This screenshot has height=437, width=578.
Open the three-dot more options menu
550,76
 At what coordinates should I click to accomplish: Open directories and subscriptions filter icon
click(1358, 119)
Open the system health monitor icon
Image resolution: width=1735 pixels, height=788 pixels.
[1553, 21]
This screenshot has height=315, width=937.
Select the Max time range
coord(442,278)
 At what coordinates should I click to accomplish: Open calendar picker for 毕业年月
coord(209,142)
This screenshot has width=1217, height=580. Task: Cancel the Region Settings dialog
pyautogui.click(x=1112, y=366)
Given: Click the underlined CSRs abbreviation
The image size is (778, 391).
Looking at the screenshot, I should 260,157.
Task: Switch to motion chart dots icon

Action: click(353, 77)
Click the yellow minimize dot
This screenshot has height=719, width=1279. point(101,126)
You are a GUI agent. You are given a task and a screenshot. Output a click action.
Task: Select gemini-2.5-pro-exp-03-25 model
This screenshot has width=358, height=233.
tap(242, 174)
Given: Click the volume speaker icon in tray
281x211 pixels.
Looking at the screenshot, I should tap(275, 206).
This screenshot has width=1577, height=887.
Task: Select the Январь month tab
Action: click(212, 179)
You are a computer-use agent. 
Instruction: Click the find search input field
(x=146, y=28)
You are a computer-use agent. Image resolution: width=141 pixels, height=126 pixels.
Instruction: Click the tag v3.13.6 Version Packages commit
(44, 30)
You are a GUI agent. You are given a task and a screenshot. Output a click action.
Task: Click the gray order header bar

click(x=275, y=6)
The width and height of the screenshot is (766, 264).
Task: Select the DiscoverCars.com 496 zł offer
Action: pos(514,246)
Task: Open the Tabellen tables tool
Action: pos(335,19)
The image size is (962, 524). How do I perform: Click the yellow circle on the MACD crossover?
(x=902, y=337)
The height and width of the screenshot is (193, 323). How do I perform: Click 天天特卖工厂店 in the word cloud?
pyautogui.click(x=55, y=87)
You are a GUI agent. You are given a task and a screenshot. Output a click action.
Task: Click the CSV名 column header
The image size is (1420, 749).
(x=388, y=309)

## [What the exercise asks]
Transcribe every record above exactly.

## [Reply to the task]
This screenshot has height=437, width=578.
Open the three-dot more options menu
550,76
 At what coordinates should I click to accomplish: Open directories and subscriptions filter icon
click(1358, 119)
Open the system health monitor icon
Image resolution: width=1735 pixels, height=788 pixels.
[1553, 21]
This screenshot has height=315, width=937.
Select the Max time range
coord(442,278)
 At what coordinates should I click to accomplish: Open calendar picker for 毕业年月
coord(209,142)
This screenshot has width=1217, height=580. Task: Cancel the Region Settings dialog
pyautogui.click(x=1112, y=366)
Given: Click the underlined CSRs abbreviation
The image size is (778, 391).
Looking at the screenshot, I should 260,157.
Task: Switch to motion chart dots icon

Action: click(353, 77)
Click the yellow minimize dot
This screenshot has height=719, width=1279. point(101,126)
You are a GUI agent. You are given a task and a screenshot. Output a click action.
Task: Select gemini-2.5-pro-exp-03-25 model
This screenshot has width=358, height=233.
tap(242, 174)
Given: Click the volume speaker icon in tray
281x211 pixels.
Looking at the screenshot, I should tap(275, 206).
This screenshot has width=1577, height=887.
Task: Select the Январь month tab
Action: click(212, 179)
You are a computer-use agent. 
Instruction: Click the find search input field
(x=146, y=28)
You are a computer-use agent. Image resolution: width=141 pixels, height=126 pixels.
Instruction: Click the tag v3.13.6 Version Packages commit
(44, 30)
You are a GUI agent. You are given a task and a screenshot. Output a click action.
Task: Click the gray order header bar

click(x=275, y=6)
The width and height of the screenshot is (766, 264).
Task: Select the DiscoverCars.com 496 zł offer
Action: pos(514,246)
Task: Open the Tabellen tables tool
Action: pos(335,19)
The image size is (962, 524). How do I perform: Click the yellow circle on the MACD crossover?
(x=902, y=337)
The height and width of the screenshot is (193, 323). How do I perform: Click 天天特卖工厂店 in the word cloud?
pyautogui.click(x=55, y=87)
You are a GUI agent. You are given a task and a screenshot. Output a click action.
Task: Click the CSV名 column header
The image size is (1420, 749).
(x=388, y=309)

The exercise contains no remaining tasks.